* [TEXT PASSAGE]
═══

Closed windspirit95 closed 2 years ago
Hi @windspirit95, thanks for your interest!
As a general rule of thumb, you only need to replace nn.Linear
that goes from the model's hidden representation space to the "label" space. These layers are typically the last ones you apply before apply the loss function. Usually, this is easy to tell from the model's forward
function. However, here, from a cursory read of the model __init__
, it seems that the nn.Linear
that maps from *_embed_dim
to final_dim
are the ones that need to replace by mup.MuReadout
: self.final_proj
and self.project_q
. Though here there are a few lines that seem to mix hidden dimension with output dimension, e.g.
final_dim = cfg.final_dim if cfg.final_dim > 0 else cfg.encoder_embed_dim
and it's not clear to me why this is done.
Hi @thegregyang. Thanks for your reply. The example I took from: https://github.com/pytorch/fairseq/blob/main/fairseq/models/wav2vec/wav2vec2.py, from line 294 Seem this model looks a bit like a transformer example, isn't it? But it quite difficult to apply muP in this model :)

═══

* [DATA SHOWN]
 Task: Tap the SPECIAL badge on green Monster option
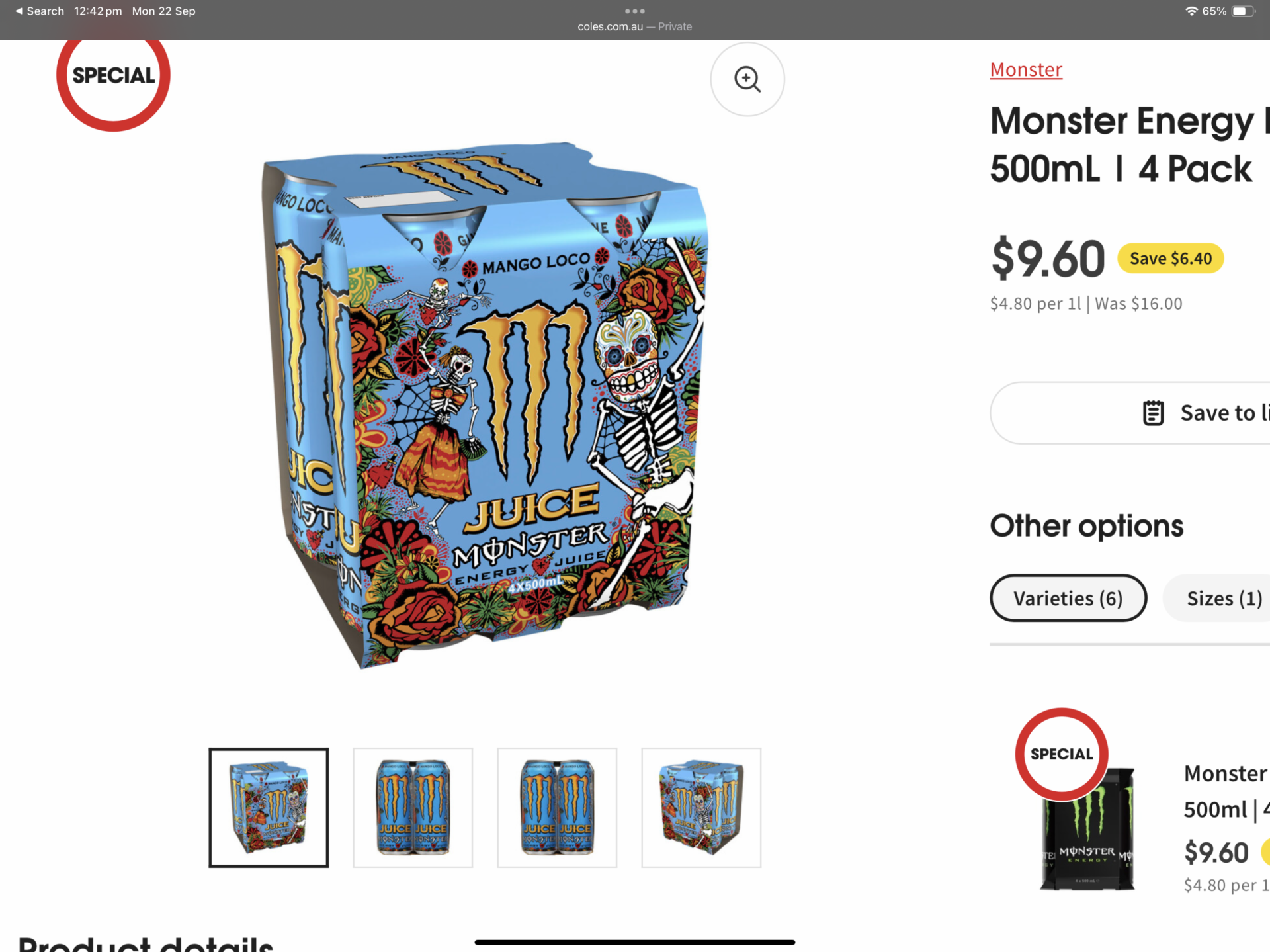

═══

* [PROMPT]
Reproduce the passage of the muP forum thread starting with "Hi @thegregyang. Thanks" and going on through "this model :)".

* [EXERCISE RESPONSE]
Hi @thegregyang. Thanks for your reply. The example I took from: https://github.com/pytorch/fairseq/blob/main/fairseq/models/wav2vec/wav2vec2.py, from line 294 Seem this model looks a bit like a transformer example, isn't it? But it quite difficult to apply muP in this model :)